[Start of section]
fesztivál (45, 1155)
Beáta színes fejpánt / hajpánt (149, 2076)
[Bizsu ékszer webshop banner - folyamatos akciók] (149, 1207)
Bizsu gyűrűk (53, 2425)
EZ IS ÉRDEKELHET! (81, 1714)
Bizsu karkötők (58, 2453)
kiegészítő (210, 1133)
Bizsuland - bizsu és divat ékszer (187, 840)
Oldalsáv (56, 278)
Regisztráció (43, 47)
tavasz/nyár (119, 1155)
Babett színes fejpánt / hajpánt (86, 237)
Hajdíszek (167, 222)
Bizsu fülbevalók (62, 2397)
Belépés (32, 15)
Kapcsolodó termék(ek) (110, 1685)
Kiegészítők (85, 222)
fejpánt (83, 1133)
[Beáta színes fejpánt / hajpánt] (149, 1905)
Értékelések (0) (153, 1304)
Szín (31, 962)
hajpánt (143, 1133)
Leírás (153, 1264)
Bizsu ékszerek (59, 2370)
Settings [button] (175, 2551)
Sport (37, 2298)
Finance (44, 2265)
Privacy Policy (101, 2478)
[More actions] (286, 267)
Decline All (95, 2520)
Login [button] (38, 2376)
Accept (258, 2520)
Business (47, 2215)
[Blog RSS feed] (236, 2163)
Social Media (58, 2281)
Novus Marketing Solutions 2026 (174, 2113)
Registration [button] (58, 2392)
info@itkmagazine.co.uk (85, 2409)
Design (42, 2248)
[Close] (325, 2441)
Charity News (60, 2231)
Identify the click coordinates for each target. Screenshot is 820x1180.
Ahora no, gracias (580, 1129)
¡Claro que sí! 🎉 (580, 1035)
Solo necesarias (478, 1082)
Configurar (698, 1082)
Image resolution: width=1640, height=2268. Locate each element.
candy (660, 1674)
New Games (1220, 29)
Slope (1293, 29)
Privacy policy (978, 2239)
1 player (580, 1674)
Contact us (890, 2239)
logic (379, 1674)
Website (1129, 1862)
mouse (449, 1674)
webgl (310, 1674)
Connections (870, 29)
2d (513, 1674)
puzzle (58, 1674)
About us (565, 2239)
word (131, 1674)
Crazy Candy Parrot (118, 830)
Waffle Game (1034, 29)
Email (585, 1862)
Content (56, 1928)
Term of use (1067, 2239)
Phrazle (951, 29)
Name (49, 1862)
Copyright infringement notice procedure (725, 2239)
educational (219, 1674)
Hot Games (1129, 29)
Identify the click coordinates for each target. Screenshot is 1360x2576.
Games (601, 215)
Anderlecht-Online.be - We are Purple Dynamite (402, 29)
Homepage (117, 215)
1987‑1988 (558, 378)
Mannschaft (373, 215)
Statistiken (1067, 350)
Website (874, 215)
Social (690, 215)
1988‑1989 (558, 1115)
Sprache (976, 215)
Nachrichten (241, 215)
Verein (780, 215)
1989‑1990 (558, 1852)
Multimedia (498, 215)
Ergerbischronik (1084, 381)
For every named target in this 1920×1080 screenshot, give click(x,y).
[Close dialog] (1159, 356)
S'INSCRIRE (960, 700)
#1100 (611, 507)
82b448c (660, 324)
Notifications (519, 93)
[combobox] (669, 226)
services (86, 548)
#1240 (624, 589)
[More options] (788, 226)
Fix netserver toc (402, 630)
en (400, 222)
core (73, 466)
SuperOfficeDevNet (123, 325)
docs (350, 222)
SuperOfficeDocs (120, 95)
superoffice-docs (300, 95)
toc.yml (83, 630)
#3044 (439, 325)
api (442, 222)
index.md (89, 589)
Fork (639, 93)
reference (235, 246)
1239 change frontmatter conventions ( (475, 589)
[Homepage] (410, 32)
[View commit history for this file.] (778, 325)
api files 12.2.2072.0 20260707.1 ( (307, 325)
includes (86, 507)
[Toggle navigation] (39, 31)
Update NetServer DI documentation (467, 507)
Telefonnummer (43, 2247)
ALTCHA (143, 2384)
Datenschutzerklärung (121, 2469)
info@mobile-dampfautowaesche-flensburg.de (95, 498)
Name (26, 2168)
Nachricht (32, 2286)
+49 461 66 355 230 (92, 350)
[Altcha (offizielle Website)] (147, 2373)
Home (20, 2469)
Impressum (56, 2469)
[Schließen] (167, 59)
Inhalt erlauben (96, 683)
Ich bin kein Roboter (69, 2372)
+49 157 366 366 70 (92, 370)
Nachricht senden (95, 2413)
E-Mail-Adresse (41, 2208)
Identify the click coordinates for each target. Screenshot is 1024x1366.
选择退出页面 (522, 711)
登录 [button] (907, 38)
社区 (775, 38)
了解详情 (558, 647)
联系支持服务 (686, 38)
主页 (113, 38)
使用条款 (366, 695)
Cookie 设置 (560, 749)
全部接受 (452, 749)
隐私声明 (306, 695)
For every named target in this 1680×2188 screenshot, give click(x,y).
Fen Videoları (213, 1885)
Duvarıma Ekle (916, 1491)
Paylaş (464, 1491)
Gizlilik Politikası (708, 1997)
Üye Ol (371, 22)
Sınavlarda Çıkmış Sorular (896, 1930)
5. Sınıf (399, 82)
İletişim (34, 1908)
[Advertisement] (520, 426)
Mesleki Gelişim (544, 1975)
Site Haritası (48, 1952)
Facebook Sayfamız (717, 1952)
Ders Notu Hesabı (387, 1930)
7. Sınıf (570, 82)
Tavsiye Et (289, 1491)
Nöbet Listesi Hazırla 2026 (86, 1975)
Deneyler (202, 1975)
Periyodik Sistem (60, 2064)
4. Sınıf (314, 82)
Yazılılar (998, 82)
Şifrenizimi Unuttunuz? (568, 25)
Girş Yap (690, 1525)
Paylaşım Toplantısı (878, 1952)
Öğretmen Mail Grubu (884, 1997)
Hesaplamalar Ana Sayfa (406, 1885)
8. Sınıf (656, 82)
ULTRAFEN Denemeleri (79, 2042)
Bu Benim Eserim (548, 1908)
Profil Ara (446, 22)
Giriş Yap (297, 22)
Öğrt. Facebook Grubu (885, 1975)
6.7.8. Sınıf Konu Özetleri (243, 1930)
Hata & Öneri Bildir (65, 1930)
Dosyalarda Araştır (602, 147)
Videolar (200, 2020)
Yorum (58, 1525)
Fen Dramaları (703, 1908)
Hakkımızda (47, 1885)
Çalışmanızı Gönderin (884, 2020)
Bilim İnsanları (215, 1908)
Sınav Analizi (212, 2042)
[End of section]
The problem: Reproduce each of the records word for word.

Output for this exercise:
fesztivál (45, 1155)
Beáta színes fejpánt / hajpánt (149, 2076)
[Bizsu ékszer webshop banner - folyamatos akciók] (149, 1207)
Bizsu gyűrűk (53, 2425)
EZ IS ÉRDEKELHET! (81, 1714)
Bizsu karkötők (58, 2453)
kiegészítő (210, 1133)
Bizsuland - bizsu és divat ékszer (187, 840)
Oldalsáv (56, 278)
Regisztráció (43, 47)
tavasz/nyár (119, 1155)
Babett színes fejpánt / hajpánt (86, 237)
Hajdíszek (167, 222)
Bizsu fülbevalók (62, 2397)
Belépés (32, 15)
Kapcsolodó termék(ek) (110, 1685)
Kiegészítők (85, 222)
fejpánt (83, 1133)
[Beáta színes fejpánt / hajpánt] (149, 1905)
Értékelések (0) (153, 1304)
Szín (31, 962)
hajpánt (143, 1133)
Leírás (153, 1264)
Bizsu ékszerek (59, 2370)
Settings [button] (175, 2551)
Sport (37, 2298)
Finance (44, 2265)
Privacy Policy (101, 2478)
[More actions] (286, 267)
Decline All (95, 2520)
Login [button] (38, 2376)
Accept (258, 2520)
Business (47, 2215)
[Blog RSS feed] (236, 2163)
Social Media (58, 2281)
Novus Marketing Solutions 2026 (174, 2113)
Registration [button] (58, 2392)
info@itkmagazine.co.uk (85, 2409)
Design (42, 2248)
[Close] (325, 2441)
Charity News (60, 2231)
Identify the click coordinates for each target. Screenshot is 820x1180.
Ahora no, gracias (580, 1129)
¡Claro que sí! 🎉 (580, 1035)
Solo necesarias (478, 1082)
Configurar (698, 1082)
Image resolution: width=1640, height=2268. Locate each element.
candy (660, 1674)
New Games (1220, 29)
Slope (1293, 29)
Privacy policy (978, 2239)
1 player (580, 1674)
Contact us (890, 2239)
logic (379, 1674)
Website (1129, 1862)
mouse (449, 1674)
webgl (310, 1674)
Connections (870, 29)
2d (513, 1674)
puzzle (58, 1674)
About us (565, 2239)
word (131, 1674)
Crazy Candy Parrot (118, 830)
Waffle Game (1034, 29)
Email (585, 1862)
Content (56, 1928)
Term of use (1067, 2239)
Phrazle (951, 29)
Name (49, 1862)
Copyright infringement notice procedure (725, 2239)
educational (219, 1674)
Hot Games (1129, 29)
Identify the click coordinates for each target. Screenshot is 1360x2576.
Games (601, 215)
Anderlecht-Online.be - We are Purple Dynamite (402, 29)
Homepage (117, 215)
1987‑1988 (558, 378)
Mannschaft (373, 215)
Statistiken (1067, 350)
Website (874, 215)
Social (690, 215)
1988‑1989 (558, 1115)
Sprache (976, 215)
Nachrichten (241, 215)
Verein (780, 215)
1989‑1990 (558, 1852)
Multimedia (498, 215)
Ergerbischronik (1084, 381)
For every named target in this 1920×1080 screenshot, give click(x,y).
[Close dialog] (1159, 356)
S'INSCRIRE (960, 700)
#1100 (611, 507)
82b448c (660, 324)
Notifications (519, 93)
[combobox] (669, 226)
services (86, 548)
#1240 (624, 589)
[More options] (788, 226)
Fix netserver toc (402, 630)
en (400, 222)
core (73, 466)
SuperOfficeDevNet (123, 325)
docs (350, 222)
SuperOfficeDocs (120, 95)
superoffice-docs (300, 95)
toc.yml (83, 630)
#3044 (439, 325)
api (442, 222)
index.md (89, 589)
Fork (639, 93)
reference (235, 246)
1239 change frontmatter conventions ( (475, 589)
[Homepage] (410, 32)
[View commit history for this file.] (778, 325)
api files 12.2.2072.0 20260707.1 ( (307, 325)
includes (86, 507)
[Toggle navigation] (39, 31)
Update NetServer DI documentation (467, 507)
Telefonnummer (43, 2247)
ALTCHA (143, 2384)
Datenschutzerklärung (121, 2469)
info@mobile-dampfautowaesche-flensburg.de (95, 498)
Name (26, 2168)
Nachricht (32, 2286)
+49 461 66 355 230 (92, 350)
[Altcha (offizielle Website)] (147, 2373)
Home (20, 2469)
Impressum (56, 2469)
[Schließen] (167, 59)
Inhalt erlauben (96, 683)
Ich bin kein Roboter (69, 2372)
+49 157 366 366 70 (92, 370)
Nachricht senden (95, 2413)
E-Mail-Adresse (41, 2208)
Identify the click coordinates for each target. Screenshot is 1024x1366.
选择退出页面 (522, 711)
登录 [button] (907, 38)
社区 (775, 38)
了解详情 (558, 647)
联系支持服务 (686, 38)
主页 (113, 38)
使用条款 (366, 695)
Cookie 设置 (560, 749)
全部接受 (452, 749)
隐私声明 (306, 695)
For every named target in this 1680×2188 screenshot, give click(x,y).
Fen Videoları (213, 1885)
Duvarıma Ekle (916, 1491)
Paylaş (464, 1491)
Gizlilik Politikası (708, 1997)
Üye Ol (371, 22)
Sınavlarda Çıkmış Sorular (896, 1930)
5. Sınıf (399, 82)
İletişim (34, 1908)
[Advertisement] (520, 426)
Mesleki Gelişim (544, 1975)
Site Haritası (48, 1952)
Facebook Sayfamız (717, 1952)
Ders Notu Hesabı (387, 1930)
7. Sınıf (570, 82)
Tavsiye Et (289, 1491)
Nöbet Listesi Hazırla 2026 (86, 1975)
Deneyler (202, 1975)
Periyodik Sistem (60, 2064)
4. Sınıf (314, 82)
Yazılılar (998, 82)
Şifrenizimi Unuttunuz? (568, 25)
Girş Yap (690, 1525)
Paylaşım Toplantısı (878, 1952)
Öğretmen Mail Grubu (884, 1997)
Hesaplamalar Ana Sayfa (406, 1885)
8. Sınıf (656, 82)
ULTRAFEN Denemeleri (79, 2042)
Bu Benim Eserim (548, 1908)
Profil Ara (446, 22)
Giriş Yap (297, 22)
Öğrt. Facebook Grubu (885, 1975)
6.7.8. Sınıf Konu Özetleri (243, 1930)
Hata & Öneri Bildir (65, 1930)
Dosyalarda Araştır (602, 147)
Videolar (200, 2020)
Yorum (58, 1525)
Fen Dramaları (703, 1908)
Hakkımızda (47, 1885)
Çalışmanızı Gönderin (884, 2020)
Bilim İnsanları (215, 1908)
Sınav Analizi (212, 2042)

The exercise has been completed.